SELECTED TEXT
^^^^

Citizen Staff Writer
SHERYL KORNMAN
skornman@tucsoncitizen.com
The Pima County Attorney’s Office is investigating allegations of sexual abuse by the former Rev. Kevin Barmasse, 52, who worked in the Roman Catholic Diocese of Tucson in the 1980s.
Prosecutor Kathleen Mayer said Friday “new information” about Barmasse was provided to the county attorney, which is what instigated the ongoing investigation.
She said once it is completed, prosecutors will determine if there is something “prosecutable.”
She said the statute of limitations issue cannot be addressed until after the investigation is completed.
Barmasse has never been criminally charged in alleged incidents of abuse in Tucson.
Barmasse, who lives in Westlake Village, Calif., west of Los Angeles, did not return calls.
The Tucson diocese said there was no one available Friday to comment on Barmasse. .
The accounts of two men who say they were sexually molested by Barmasse were published in the Tucson Citizen on Nov. 26, 2006.
Troy Gray, 40, a former Tucsonan who settled his abuse case with the Tucson diocese involving Barmasse, said he still has trouble with trust and intimacy and blamed his divorce on problems with trust.
Tucsonan Michael Moylan, 38, also settled a suit alleging Barmasse molested him as a boy.

^^^^

STORED DATA
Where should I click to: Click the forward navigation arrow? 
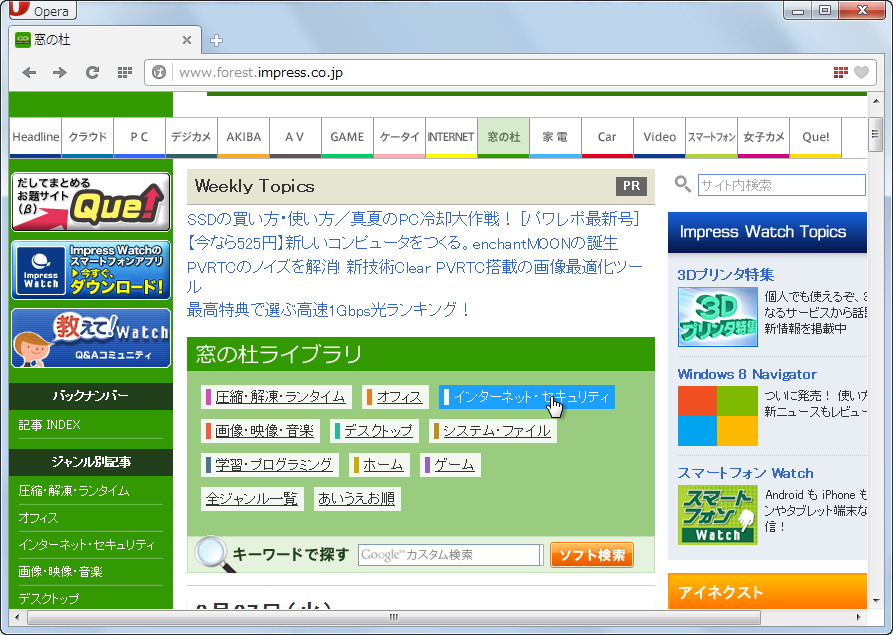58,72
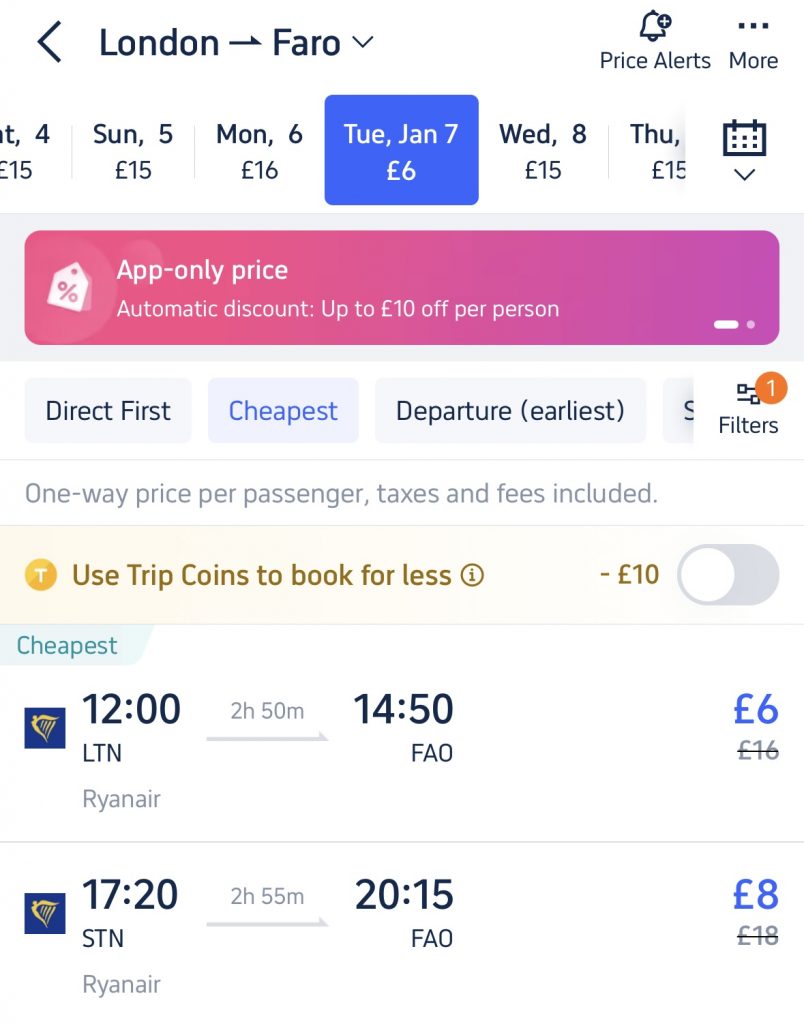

^^^^

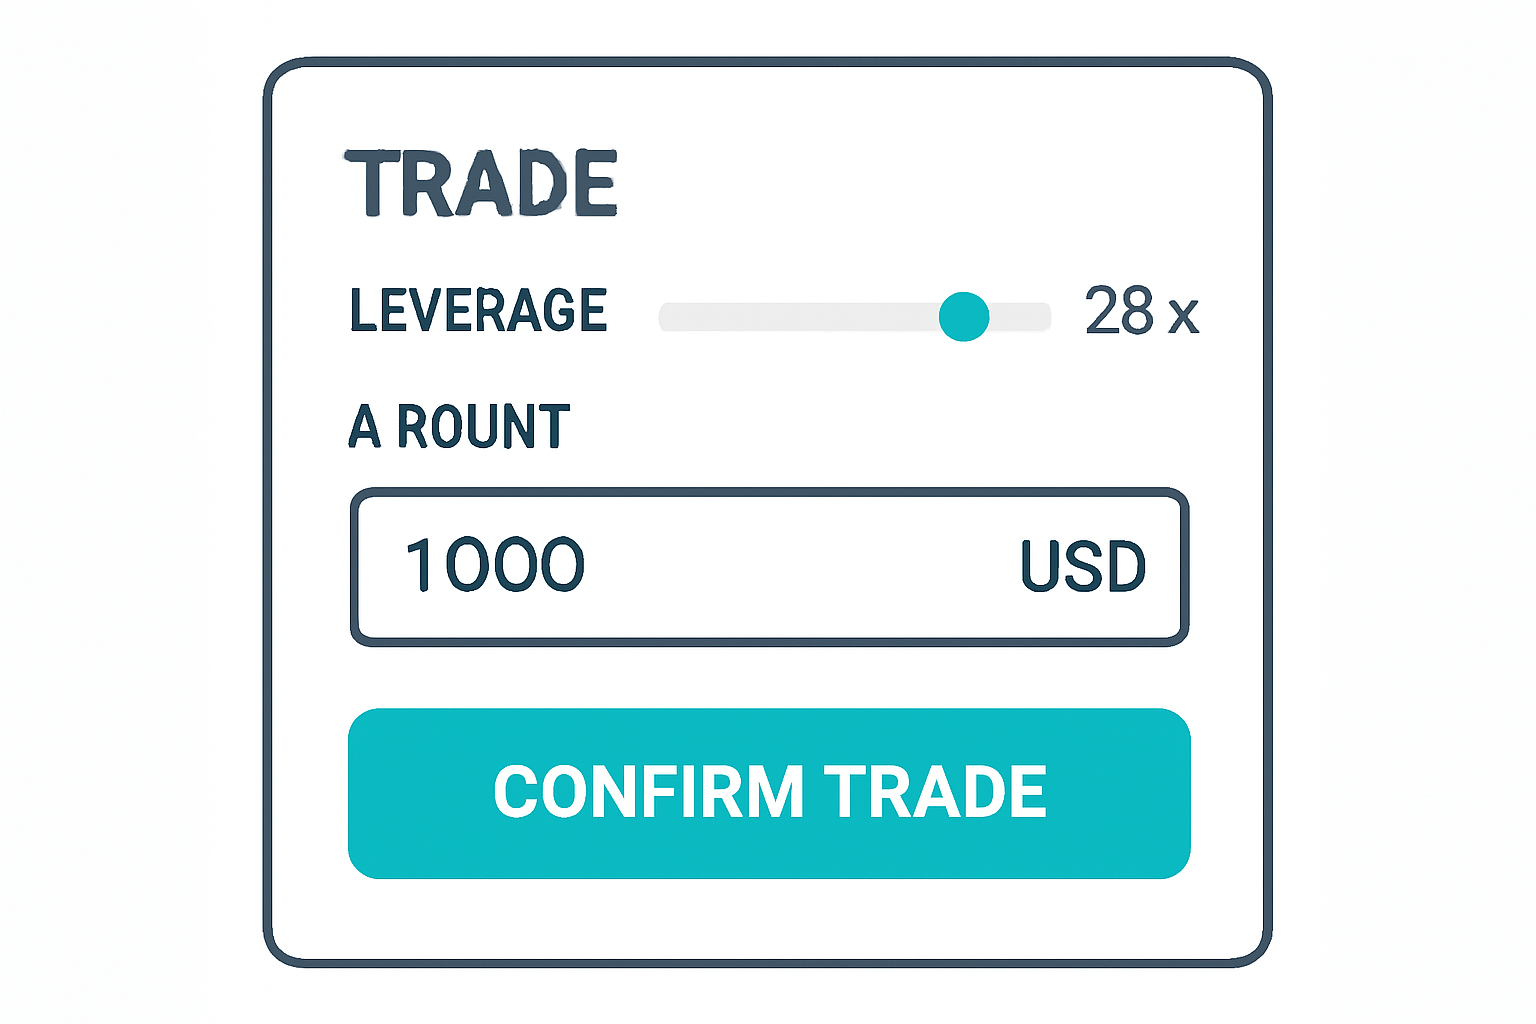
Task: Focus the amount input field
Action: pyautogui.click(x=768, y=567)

^^^^

TASKS TO PERFORM
[1] In the news article about the Barmasse investigation, where does Barmasse live?
[2] Can you translate this sentence from the news article about the Barmasse investigation into Spanish: "Barmasse has never been criminally charged in alleged incidents of abuse in Tucson."
[3] Pick up the news article about the Barmasse investigation after its final sentence and keep writing it.

ANSWERS TO THE TASKS
[1] Westlake Village, Calif., west of Los Angeles.

[2] Barmasse nunca ha sido acusado penalmente por los presuntos incidentes de abuso en Tucson.

[3]
Barmasse’s priestly “faculties” were revoked in 1992 by the Archdiocese of Los Angeles, which ordained him in 1982, and he was no longer authorized to perform any functions of a priest.
Barmasse was a priest in Sierra Vista, Tucson and Mammoth.
He came to the Tucson diocese after allegations of sexual molestation were made against him to the Archdiocese of Los Angeles, which moved him to the Tucson diocese under the direction of then-Bishop Manuel Moreno.
Information about Barmasse from the archdiocese’s personnel file was provided to the Los Angeles Times:
• Barmasse worked at St. Andrew the Apostle Church in Sierra Vista from 1983 to 1985, and at St. Elizabeth Seton Church in Tucson from 1986 to 1989.
• California parents alleged Barmasse sexually abused their son on Aug. 11, 1983, in his room at the St. Pancratius rectory in Lakewood, Calif.
• In 1983, Barmasse was given temporary residence by the Tucson diocese if he agreed to counseling. He was made associate pastor at the Sierra Vista church and began to see a Tucson therapist on Oct. 19, 1983.
• In 1986, he was an associate pastor at St. Elizabeth Seton in Tucson and then an associate pastor at Blessed Sacrament Church in rural Mammoth.
• In 1991, the bishop of the Tucson diocese wrote to Barmasse, telling him he would have to be evaluated at the Saint Luke Institute in Silver Spring, Md., before he could be incardinated into the Tucson diocese.
According to its Web site, the institute is a “licensed, private residential facility and institute for research and education specializing in promoting the health and well-being of women and men religious, clergy and others involved in church ministry.”
Barmasse arrived at Saint Luke on Feb. 10, 1991, for evaluation.
He was an inpatient there from July 3, 1991, to Jan. 14, 1994, and signed a “continuing care” contract when he was discharged.
On July 13, 1992, the archdiocese revoked his faculties so he could no longer serve as a priest.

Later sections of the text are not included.